The way the 1 percent shop and even store their money has long fascinated the rest of the nation. The shopping habits of the world’s superrich has most recently been documented in “Generation Wealth,” a 2018 documentary by Lauren Greenfield about materialism and celebrity culture, and “Crazy Rich Asians,” a movie released this week based on the novel by Kevin Kwan.

While many struggle to pay rent or are taking out student loans to afford the cost of college, the 1 percent lead a lifestyle that most people find difficult to imagine.

After all, for the richest 1 percent, who collectively held 82 percent of the world’s wealth last year, an ostrich coat is equivalent to buying a can of soda for the average American. And they have the money to spend on such exotic extravagances: The top 1 percent of Americans make more than 26 times as much income as the bottom 99 percent.

The super rich must walk a fine line between classy and flashy

Many critics said Manfort’s wardrobe, which reportedly cost him approximately $1.3 million, didn’t look like much in the photos that were shown in the courtroom. But unless you are a connoisseur of ostrich leather, there’s a good chance you wouldn’t know that Manafort’s coat costs as much as it does.

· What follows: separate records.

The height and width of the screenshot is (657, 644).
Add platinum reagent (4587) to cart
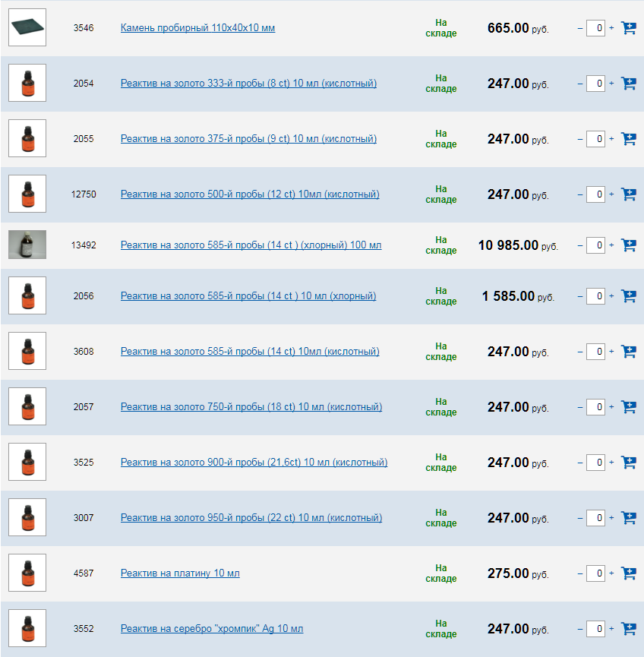point(629,573)
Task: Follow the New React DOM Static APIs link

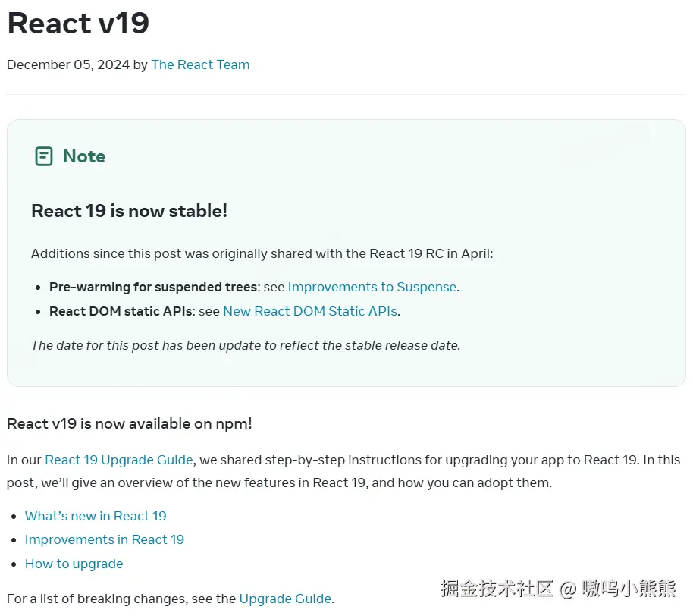Action: point(310,311)
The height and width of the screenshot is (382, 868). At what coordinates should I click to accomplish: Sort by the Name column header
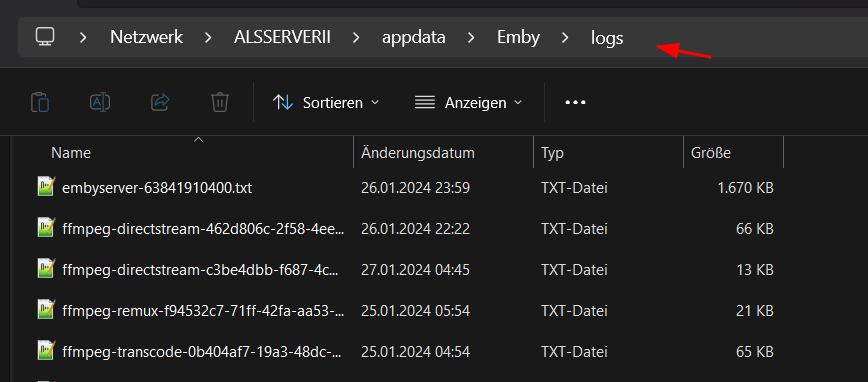pyautogui.click(x=71, y=153)
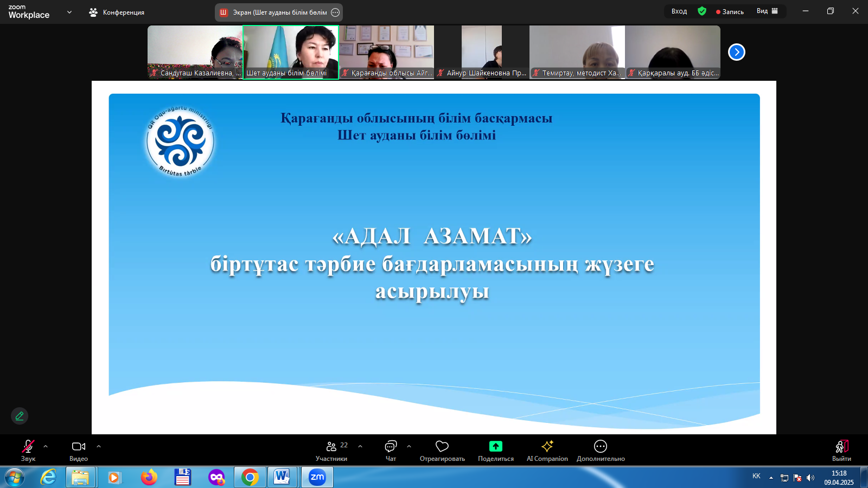Click the Вход sign-in button
Viewport: 868px width, 488px height.
tap(679, 11)
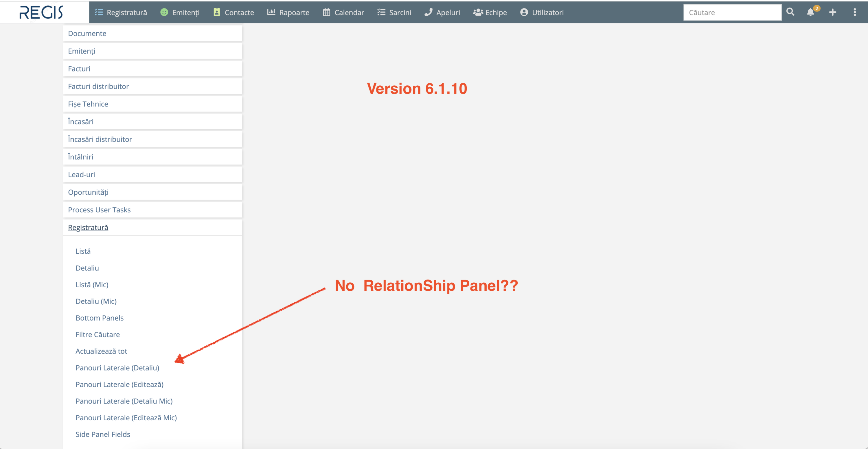Click the Calendar grid icon
The image size is (868, 449).
(x=326, y=12)
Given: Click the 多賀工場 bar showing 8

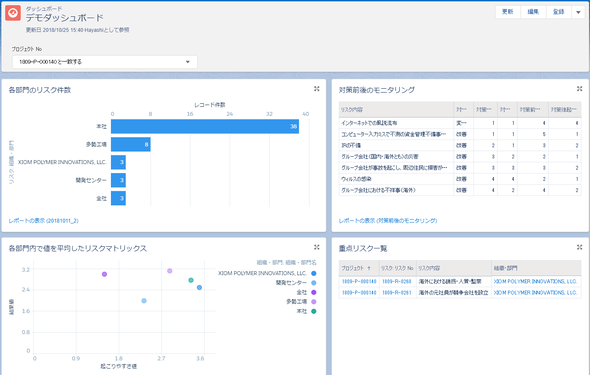Looking at the screenshot, I should [x=131, y=144].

That may be the point, said Pamela Danziger, founder of Unity Marketing, a company located in Lancaster, Pa., which specializes in luxury market research. “With the demonization of the 1%, wealthy people don’t want to advertise their wealth,” she said. “They want to be more subtle and avoid wearing pieces that are overstated.”

Danziger witnessed this firsthand when she was pulling out of a narrow parking garage in SoHo and a man standing by her car caught her eye. At first glance, she thought he was down on his luck. Once she looked more closely at the man, who had a long white beard, she noticed he was wearing a Ralph Lauren varsity leather jacket.

“At that point, it was apparent to me that he wasn’t actually homeless,” Danziger said. “My husband said to him, ‘Hey David!’” Low and behold, it was David Letterman (who has a reported net worth $400 million).

Even the wealthiest shoppers enjoy (small) discounts

The fundamental laws of supply and demand remain in place, even for some of the most coveted luxury fashion pieces. When it comes to the Hermès Himilaya Birkin handbag (average selling price is around $125,000), supply is extremely limited as the company stopped producing the bags in 2015.

Jeffrey Berk, co-founder of Privé Porter, a company specializing in selling brand new rare Hermès handbags, is well aware of the shortage. In 2015, Berk sold a 12-inch red Himalayan Birkin crocodile handbag with diamonds for $298,000.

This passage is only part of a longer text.